TASK STATEMENT – Show every line in the records below that contains the word "unit".

RECORDED DATA –
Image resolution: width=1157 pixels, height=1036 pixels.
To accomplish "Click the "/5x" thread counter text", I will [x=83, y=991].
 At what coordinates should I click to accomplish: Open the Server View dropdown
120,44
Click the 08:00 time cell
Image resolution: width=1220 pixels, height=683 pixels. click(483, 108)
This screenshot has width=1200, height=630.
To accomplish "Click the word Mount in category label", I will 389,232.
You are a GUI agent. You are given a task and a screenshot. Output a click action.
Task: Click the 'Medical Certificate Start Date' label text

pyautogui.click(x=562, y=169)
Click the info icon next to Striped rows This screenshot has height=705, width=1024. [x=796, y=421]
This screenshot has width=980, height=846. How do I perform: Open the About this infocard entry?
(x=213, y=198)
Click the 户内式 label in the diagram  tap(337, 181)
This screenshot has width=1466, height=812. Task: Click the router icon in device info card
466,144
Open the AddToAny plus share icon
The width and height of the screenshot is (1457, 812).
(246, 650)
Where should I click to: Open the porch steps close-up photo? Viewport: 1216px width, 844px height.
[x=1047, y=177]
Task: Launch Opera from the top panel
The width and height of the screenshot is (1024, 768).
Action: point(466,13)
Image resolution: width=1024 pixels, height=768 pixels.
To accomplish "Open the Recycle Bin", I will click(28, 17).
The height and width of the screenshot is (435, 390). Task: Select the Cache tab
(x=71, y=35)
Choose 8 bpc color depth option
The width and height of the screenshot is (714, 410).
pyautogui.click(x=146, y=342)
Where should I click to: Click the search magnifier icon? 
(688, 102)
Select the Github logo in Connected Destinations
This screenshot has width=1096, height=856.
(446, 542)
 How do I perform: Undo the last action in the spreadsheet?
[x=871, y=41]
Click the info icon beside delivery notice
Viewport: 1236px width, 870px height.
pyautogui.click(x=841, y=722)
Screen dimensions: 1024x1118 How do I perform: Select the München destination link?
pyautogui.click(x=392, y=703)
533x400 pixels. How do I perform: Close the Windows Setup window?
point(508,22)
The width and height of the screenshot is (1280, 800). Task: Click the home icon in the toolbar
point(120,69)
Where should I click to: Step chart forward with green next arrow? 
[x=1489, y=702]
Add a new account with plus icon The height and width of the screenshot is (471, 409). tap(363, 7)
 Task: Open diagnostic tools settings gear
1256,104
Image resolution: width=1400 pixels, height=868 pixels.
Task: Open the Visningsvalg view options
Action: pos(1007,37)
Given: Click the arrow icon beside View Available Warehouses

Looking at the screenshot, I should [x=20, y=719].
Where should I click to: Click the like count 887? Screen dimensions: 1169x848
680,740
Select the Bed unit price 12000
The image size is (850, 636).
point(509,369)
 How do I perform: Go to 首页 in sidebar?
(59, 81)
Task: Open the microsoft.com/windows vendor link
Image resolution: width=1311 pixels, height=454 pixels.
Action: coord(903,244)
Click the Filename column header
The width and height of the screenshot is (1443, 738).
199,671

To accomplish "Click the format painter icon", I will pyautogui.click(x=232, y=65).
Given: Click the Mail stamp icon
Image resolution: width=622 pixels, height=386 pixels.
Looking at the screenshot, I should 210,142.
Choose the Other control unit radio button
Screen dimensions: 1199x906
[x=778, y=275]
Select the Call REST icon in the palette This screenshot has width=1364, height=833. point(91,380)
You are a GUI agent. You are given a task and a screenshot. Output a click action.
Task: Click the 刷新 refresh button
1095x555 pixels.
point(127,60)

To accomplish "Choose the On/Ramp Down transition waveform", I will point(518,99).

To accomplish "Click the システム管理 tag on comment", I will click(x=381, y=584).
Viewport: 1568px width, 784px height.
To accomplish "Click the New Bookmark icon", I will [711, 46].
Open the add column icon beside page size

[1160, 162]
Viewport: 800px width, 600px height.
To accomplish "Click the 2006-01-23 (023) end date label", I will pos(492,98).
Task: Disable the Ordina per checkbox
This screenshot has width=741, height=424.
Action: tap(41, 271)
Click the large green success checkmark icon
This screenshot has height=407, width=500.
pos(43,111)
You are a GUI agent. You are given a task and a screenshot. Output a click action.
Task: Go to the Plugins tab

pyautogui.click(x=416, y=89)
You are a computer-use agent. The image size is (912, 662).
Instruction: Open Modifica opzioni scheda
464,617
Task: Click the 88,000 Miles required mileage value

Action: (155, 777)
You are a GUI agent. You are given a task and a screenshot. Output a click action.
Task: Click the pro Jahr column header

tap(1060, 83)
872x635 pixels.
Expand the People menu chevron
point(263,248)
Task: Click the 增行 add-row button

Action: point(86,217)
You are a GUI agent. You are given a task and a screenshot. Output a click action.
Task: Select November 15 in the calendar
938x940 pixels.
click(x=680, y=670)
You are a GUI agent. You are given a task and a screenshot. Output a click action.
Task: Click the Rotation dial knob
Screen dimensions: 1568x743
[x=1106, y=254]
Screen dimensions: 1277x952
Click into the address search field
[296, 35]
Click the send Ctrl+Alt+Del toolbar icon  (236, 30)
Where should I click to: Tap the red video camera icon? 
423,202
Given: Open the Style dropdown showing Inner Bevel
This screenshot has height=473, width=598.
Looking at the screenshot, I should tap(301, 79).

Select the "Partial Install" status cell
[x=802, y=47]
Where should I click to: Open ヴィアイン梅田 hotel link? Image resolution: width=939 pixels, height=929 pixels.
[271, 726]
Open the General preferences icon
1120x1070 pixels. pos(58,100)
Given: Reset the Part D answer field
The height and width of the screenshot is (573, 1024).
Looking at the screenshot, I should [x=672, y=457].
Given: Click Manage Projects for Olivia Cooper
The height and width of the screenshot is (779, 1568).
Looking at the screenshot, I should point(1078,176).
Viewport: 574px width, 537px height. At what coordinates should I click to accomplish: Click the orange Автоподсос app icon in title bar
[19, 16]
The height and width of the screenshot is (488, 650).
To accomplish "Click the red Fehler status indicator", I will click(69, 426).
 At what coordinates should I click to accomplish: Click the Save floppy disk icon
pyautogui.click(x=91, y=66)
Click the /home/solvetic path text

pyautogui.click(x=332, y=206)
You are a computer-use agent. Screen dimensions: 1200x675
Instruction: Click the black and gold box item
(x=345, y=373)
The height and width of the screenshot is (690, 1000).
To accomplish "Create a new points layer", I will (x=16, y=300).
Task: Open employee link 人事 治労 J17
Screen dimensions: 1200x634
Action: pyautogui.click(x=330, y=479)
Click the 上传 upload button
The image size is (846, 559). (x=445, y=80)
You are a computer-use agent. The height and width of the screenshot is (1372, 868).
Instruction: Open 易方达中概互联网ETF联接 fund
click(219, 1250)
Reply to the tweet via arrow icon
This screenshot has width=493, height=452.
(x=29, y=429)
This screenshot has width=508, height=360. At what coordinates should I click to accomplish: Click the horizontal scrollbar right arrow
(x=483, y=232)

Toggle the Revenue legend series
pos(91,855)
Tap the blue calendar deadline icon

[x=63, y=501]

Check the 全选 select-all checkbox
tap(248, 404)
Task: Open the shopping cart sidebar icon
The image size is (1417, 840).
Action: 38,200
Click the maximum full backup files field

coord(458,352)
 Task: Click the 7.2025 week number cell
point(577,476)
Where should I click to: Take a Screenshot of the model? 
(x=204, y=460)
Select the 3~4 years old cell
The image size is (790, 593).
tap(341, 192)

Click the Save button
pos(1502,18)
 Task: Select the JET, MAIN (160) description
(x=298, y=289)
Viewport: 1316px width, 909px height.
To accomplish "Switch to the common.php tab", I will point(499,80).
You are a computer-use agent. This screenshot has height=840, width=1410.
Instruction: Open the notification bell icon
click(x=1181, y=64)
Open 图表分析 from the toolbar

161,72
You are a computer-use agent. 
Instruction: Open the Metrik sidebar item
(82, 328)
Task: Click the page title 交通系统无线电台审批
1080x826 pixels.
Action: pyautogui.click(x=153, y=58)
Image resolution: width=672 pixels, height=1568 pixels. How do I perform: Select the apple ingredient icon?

RESULT OF THE TASK –
Select the Bed unit price 12000
Choose the Other control unit radio button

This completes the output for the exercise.